#### [DIRECTIONS]
Send back every record word for word, with nothing missing.

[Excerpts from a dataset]

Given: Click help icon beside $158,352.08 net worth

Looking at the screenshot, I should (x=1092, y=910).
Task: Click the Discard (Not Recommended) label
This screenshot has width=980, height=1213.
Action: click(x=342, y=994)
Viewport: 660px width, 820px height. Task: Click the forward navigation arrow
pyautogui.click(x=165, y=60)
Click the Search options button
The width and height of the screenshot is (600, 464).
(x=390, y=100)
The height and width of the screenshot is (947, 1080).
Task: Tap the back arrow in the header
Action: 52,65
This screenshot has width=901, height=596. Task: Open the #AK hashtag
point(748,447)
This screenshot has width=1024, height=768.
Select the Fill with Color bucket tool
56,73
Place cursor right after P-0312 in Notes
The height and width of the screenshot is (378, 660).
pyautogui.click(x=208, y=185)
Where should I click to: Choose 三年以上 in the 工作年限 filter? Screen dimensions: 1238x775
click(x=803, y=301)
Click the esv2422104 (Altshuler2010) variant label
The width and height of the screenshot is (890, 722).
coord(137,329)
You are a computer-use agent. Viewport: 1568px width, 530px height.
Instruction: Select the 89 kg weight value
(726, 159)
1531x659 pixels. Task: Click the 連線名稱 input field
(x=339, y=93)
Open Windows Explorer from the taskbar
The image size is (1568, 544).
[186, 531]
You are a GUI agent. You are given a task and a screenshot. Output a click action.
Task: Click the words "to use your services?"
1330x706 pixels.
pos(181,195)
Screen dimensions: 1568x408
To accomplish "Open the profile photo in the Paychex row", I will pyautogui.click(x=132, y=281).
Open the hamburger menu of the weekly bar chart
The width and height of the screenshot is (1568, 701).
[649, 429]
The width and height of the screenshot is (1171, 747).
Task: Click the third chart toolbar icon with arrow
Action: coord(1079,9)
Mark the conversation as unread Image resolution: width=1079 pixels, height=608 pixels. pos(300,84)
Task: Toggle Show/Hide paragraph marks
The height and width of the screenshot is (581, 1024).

#### [COMPLETED EXERCISE]
Given: Click help icon beside $158,352.08 net worth

Looking at the screenshot, I should (x=1092, y=910).
Task: Click the Discard (Not Recommended) label
This screenshot has width=980, height=1213.
Action: click(x=342, y=994)
Viewport: 660px width, 820px height. Task: Click the forward navigation arrow
pyautogui.click(x=165, y=60)
Click the Search options button
The width and height of the screenshot is (600, 464).
(x=390, y=100)
The height and width of the screenshot is (947, 1080).
Task: Tap the back arrow in the header
Action: 52,65
This screenshot has width=901, height=596. Task: Open the #AK hashtag
point(748,447)
This screenshot has width=1024, height=768.
Select the Fill with Color bucket tool
56,73
Place cursor right after P-0312 in Notes
The height and width of the screenshot is (378, 660).
pyautogui.click(x=208, y=185)
Where should I click to: Choose 三年以上 in the 工作年限 filter? Screen dimensions: 1238x775
click(x=803, y=301)
Click the esv2422104 (Altshuler2010) variant label
The width and height of the screenshot is (890, 722).
coord(137,329)
You are a computer-use agent. Viewport: 1568px width, 530px height.
Instruction: Select the 89 kg weight value
(726, 159)
1531x659 pixels. Task: Click the 連線名稱 input field
(x=339, y=93)
Open Windows Explorer from the taskbar
The image size is (1568, 544).
[186, 531]
You are a GUI agent. You are given a task and a screenshot. Output a click action.
Task: Click the words "to use your services?"
1330x706 pixels.
pos(181,195)
Screen dimensions: 1568x408
To accomplish "Open the profile photo in the Paychex row", I will pyautogui.click(x=132, y=281).
Open the hamburger menu of the weekly bar chart
The width and height of the screenshot is (1568, 701).
[649, 429]
The width and height of the screenshot is (1171, 747).
Task: Click the third chart toolbar icon with arrow
Action: coord(1079,9)
Mark the conversation as unread Image resolution: width=1079 pixels, height=608 pixels. pos(300,84)
Task: Toggle Show/Hide paragraph marks
The height and width of the screenshot is (581, 1024).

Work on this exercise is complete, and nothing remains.